The 2A region of the aphthovirus foot-and-mouth disease virus (FMDV) polyprotein is only 18 aa long. A 'primary' intramolecular polyprotein processing event mediated by 2A occurs at its own C terminus. FMDV 2A activity was studied in artificial polyproteins in which sequences encoding reporter proteins flanked the 2A sequence such that a single, long, open reading frame was created. The self-processing properties of these artificial polyproteins were investigated and the co-translational 'cleavage' products quantified. The processing products from our artificial polyprotein systems showed a molar excess of 'cleavage' product N-terminal of 2A over the product C-terminal of 2A. A series of experiments was performed to characterize our in vitro translation systems.
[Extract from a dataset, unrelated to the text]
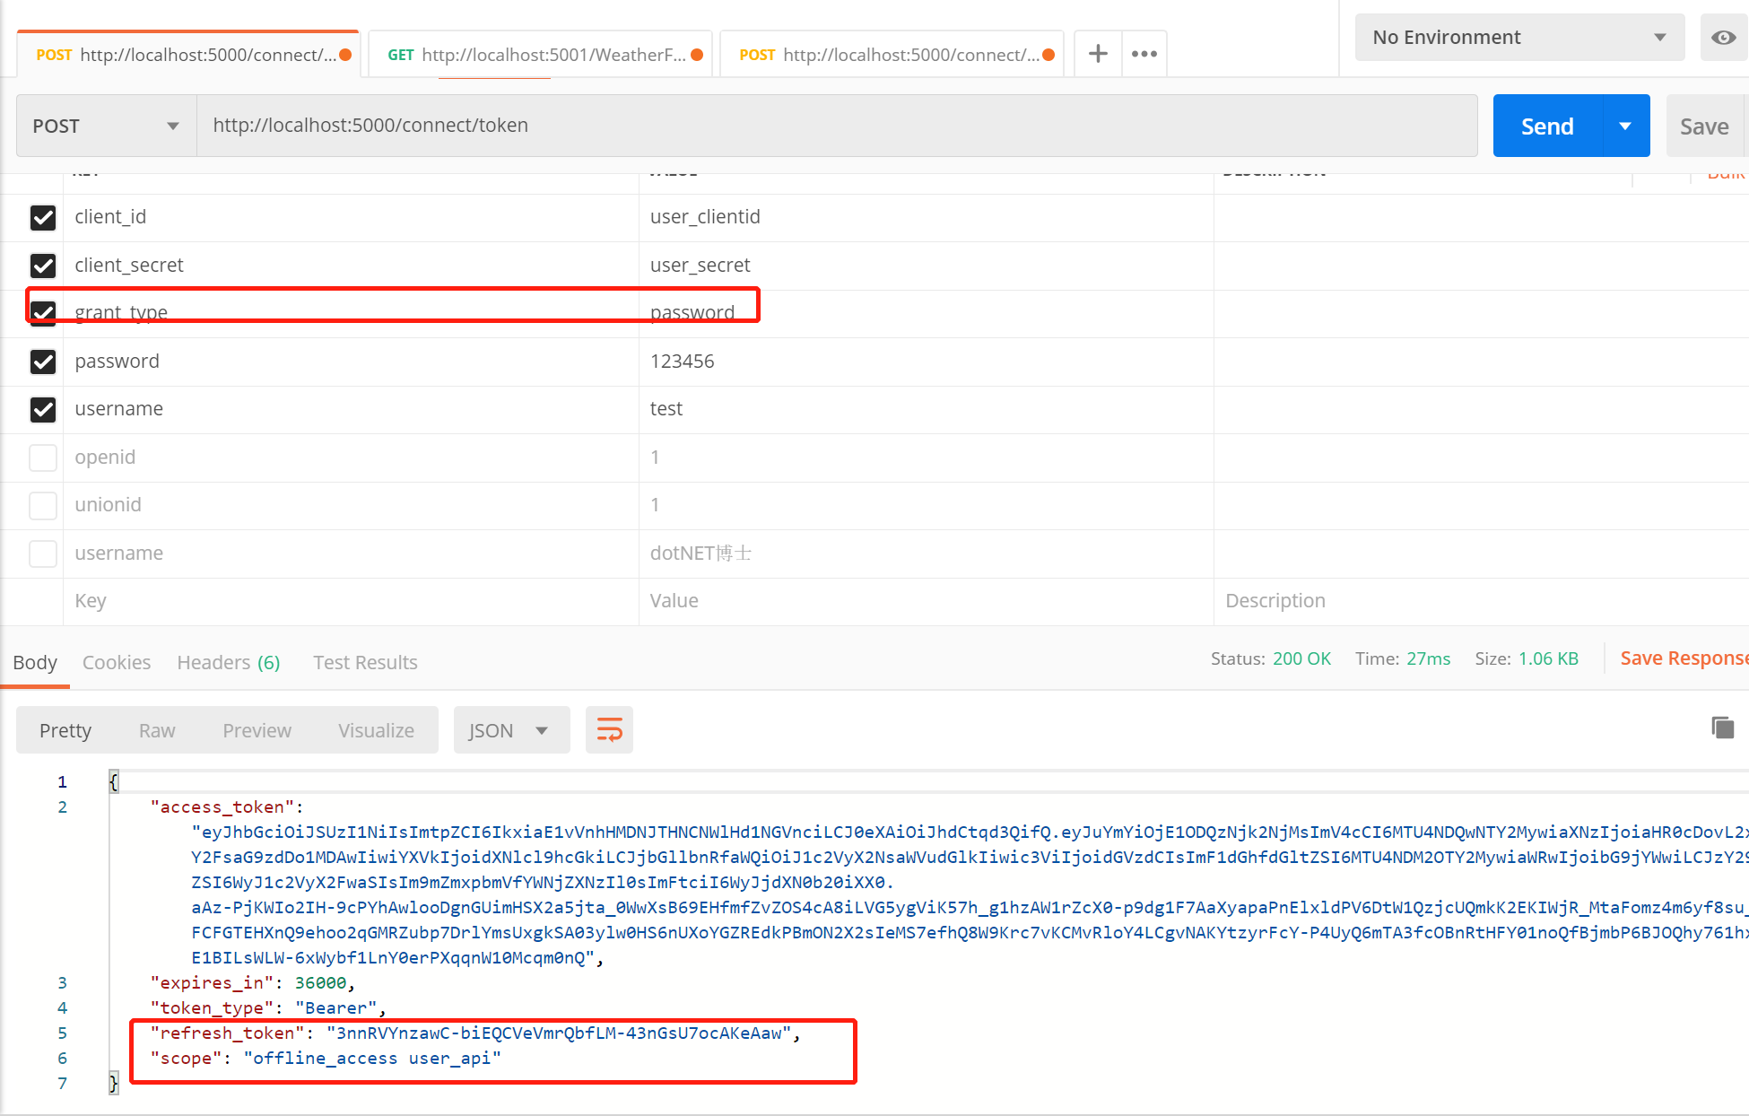Click the more options ellipsis next to tabs
The height and width of the screenshot is (1116, 1749).
[1144, 53]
These experiments eliminated the translational or transcriptional properties of the in vitro systems as an explanation for this imbalance. In addition, the processing products derived from a control construct encoding the P1P2 region of the human rhinovirus polyprotein, known to be proteolytically processed, were quantified and found to be equimolar. Translation of a construct encoding green fluorescent protein (GFP), FMDV 2A and beta-glucuronidase, also in a single open reading frame, in the presence of puromycin, showed this antibiotic to be preferentially incorporated into the [GFP2A] translation product. We conclude that the discrete translation products from our artificial polyproteins are not produced by proteolysis. We propose that the FMDV 2A sequence, rather than representing a proteolytic element, modifies the activity of the ribosome to promote hydrolysis of the peptidyl(2A)-tRNA(Gly) ester linkage, thereby releasing the polypeptide from the translational complex, in a manner that allows the synthesis of a discrete downstream translation product to proceed. This process produces a ribosomal 'skip' from one codon to the next without the formation of a peptide bond.
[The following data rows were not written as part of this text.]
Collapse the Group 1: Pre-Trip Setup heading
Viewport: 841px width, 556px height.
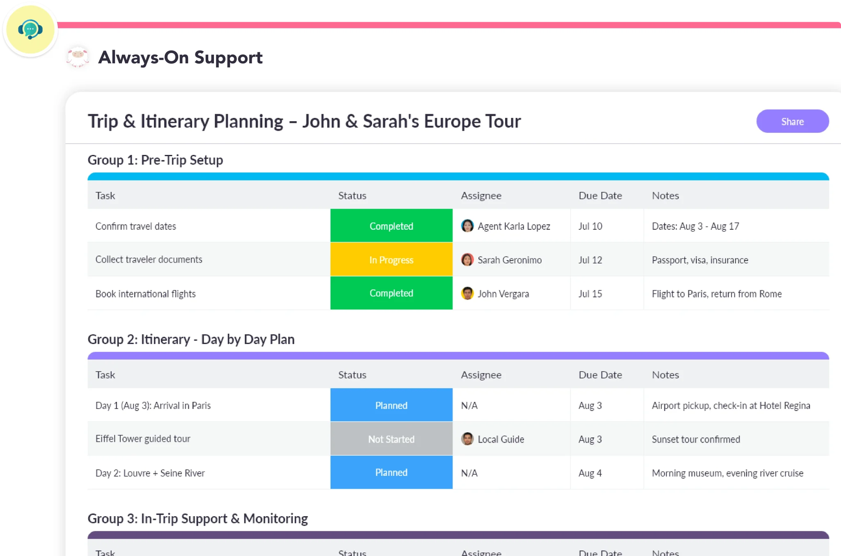[155, 160]
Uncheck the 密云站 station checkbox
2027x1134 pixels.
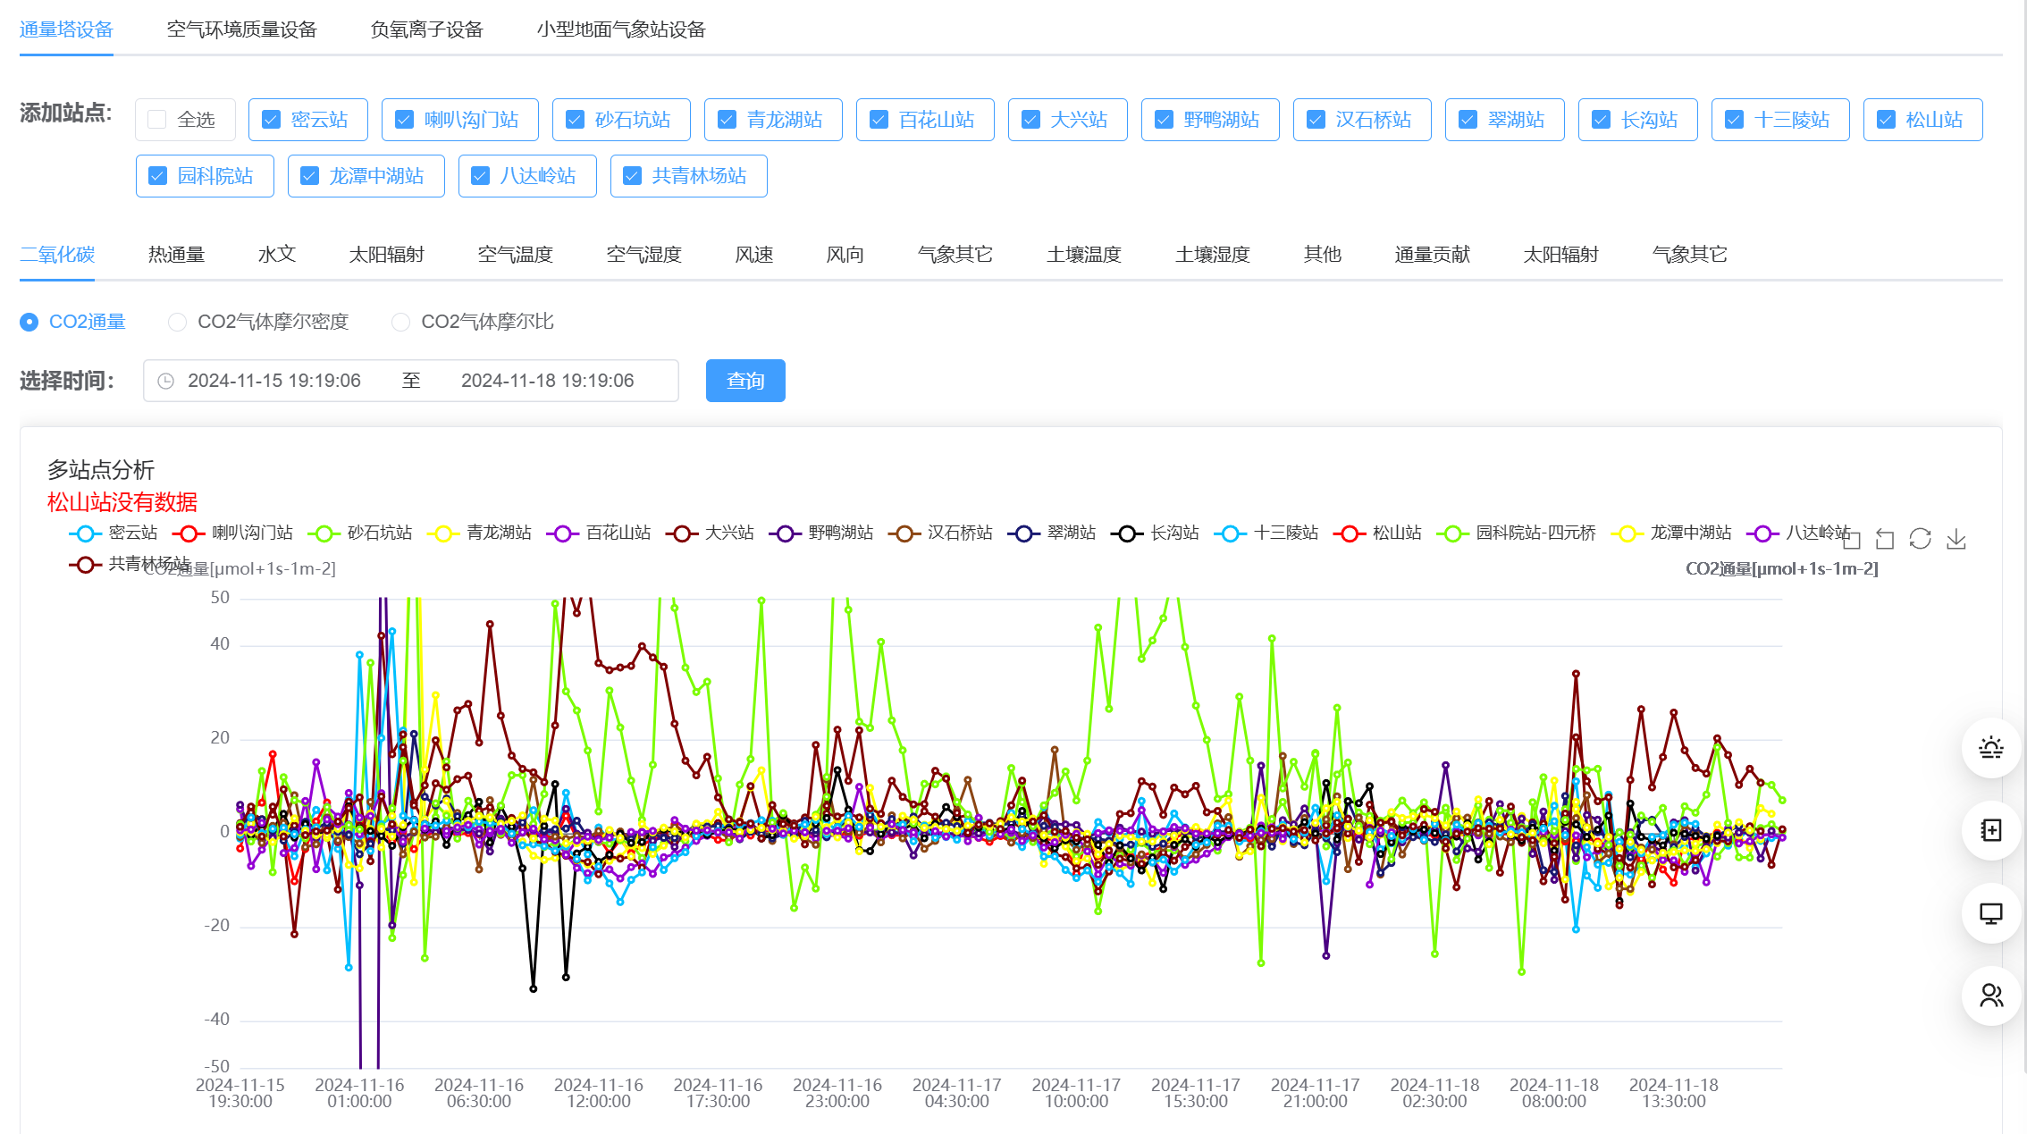(272, 120)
The 'cleavage' activities of foot-and-mouth disease virus 2A site-directed mutants and naturally occurring '2A-like' sequences.
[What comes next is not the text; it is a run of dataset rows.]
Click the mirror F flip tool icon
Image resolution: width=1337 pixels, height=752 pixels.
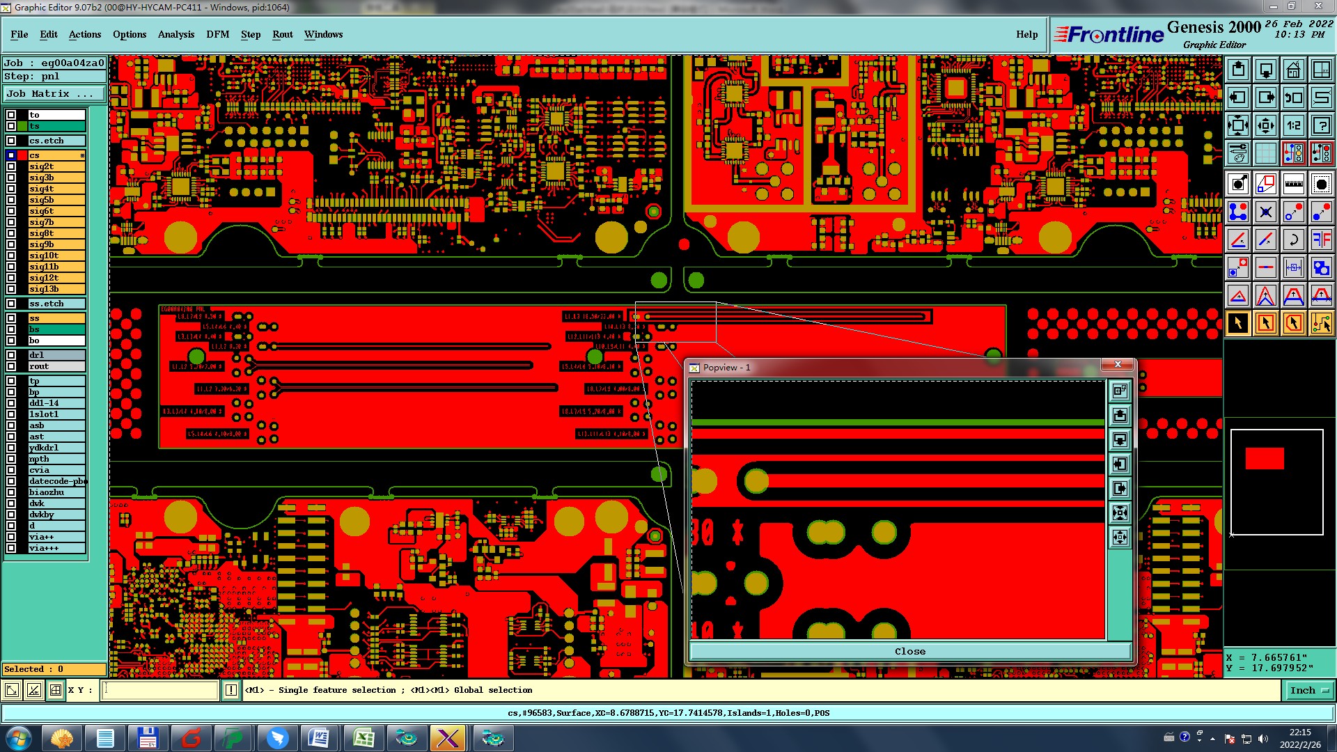tap(1321, 240)
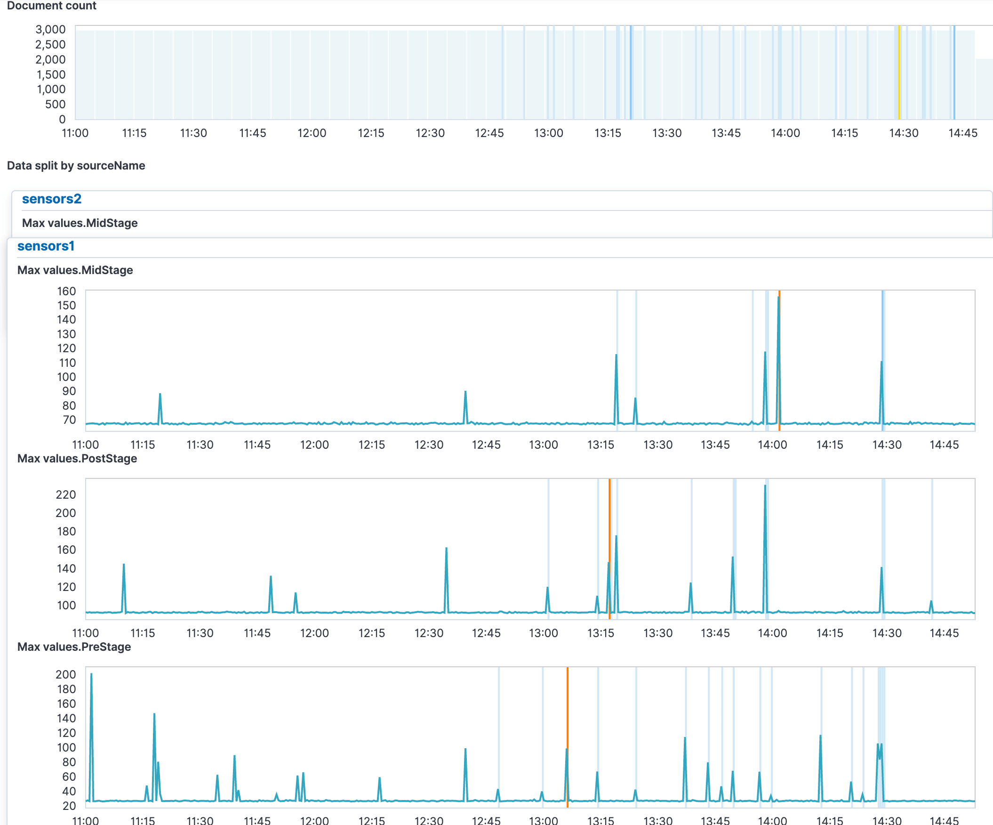Click blue marker near 14:43 in Document count
This screenshot has height=825, width=993.
click(954, 71)
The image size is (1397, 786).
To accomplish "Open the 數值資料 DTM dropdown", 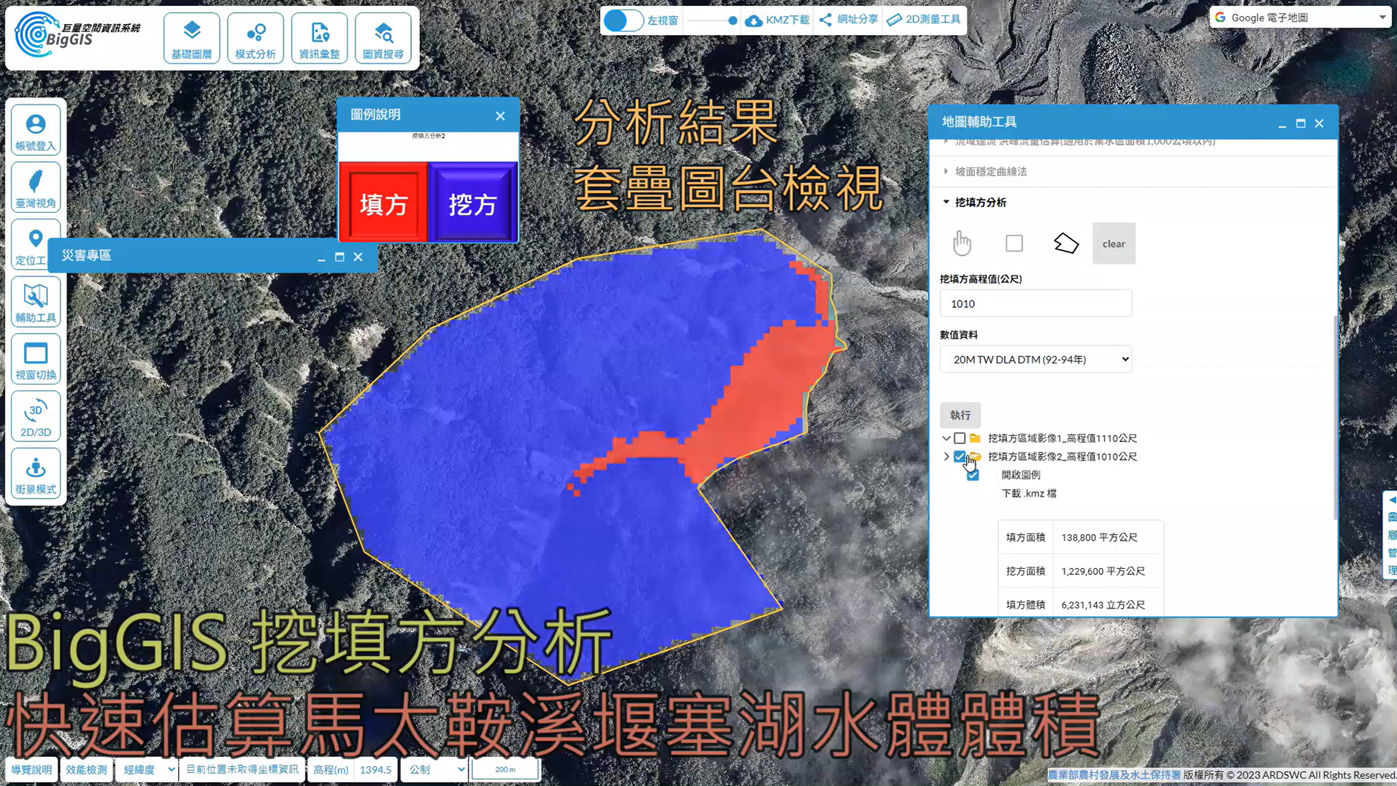I will coord(1035,359).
The 2A/2B cleavage of aphtho- and cardiovirus 2A polyproteins is mediated by their 2A proteins 'cleaving' at their own C termini. We have analysed this activity using artificial reporter polyprotein systems comprising green fluorescent protein (GFP) linked via foot-and-mouth disease virus (FMDV) 2A to beta-glucuronidase (GUS) -- forming a single, long, open reading frame. Analysis of the distribution of radiolabel showed a high proportion of the in vitro translation products (approximately 90%) were in the form of the 'cleavage' products GUS and [GFP2A]. Alternative models have been proposed to account for the 'cleavage' activity: proteolysis by a host-cell proteinase, autoproteolysis or a translational effect. To investigate the mechanism of this cleavage event constructs encoding site-directed mutant and naturally occurring '2A-like' sequences were used to program in vitro translation systems and the gel profiles analysed. Analysis of site-directed mutant 2A sequences showed that 'cleavage' occurred in constructs in which all the candidate nucleophilic residues were substituted -- with the exception of aspartate-12. This residue is not, however, conserved amongst all functional '2A-like' sequences. '2A-like' sequences were identified within insect virus polyproteins, the NS34 protein of type C rotaviruses, repeated sequences in Trypanosoma spp. and a eubacterial alpha-glucosiduronasesequence(Thermatoga maritima aguA). All of the 2A-like sequences analysed were active (to various extents), other than the eubacterial alpha-glucosiduronase 2A-like sequence. This method of control of protein biogenesis may well not, therefore, be confined to members of the PICORNAVIRIDAE: Taken together, these data provide additional evidence that neither FMDV 2A nor '2A-like' sequences are autoproteolytic elements.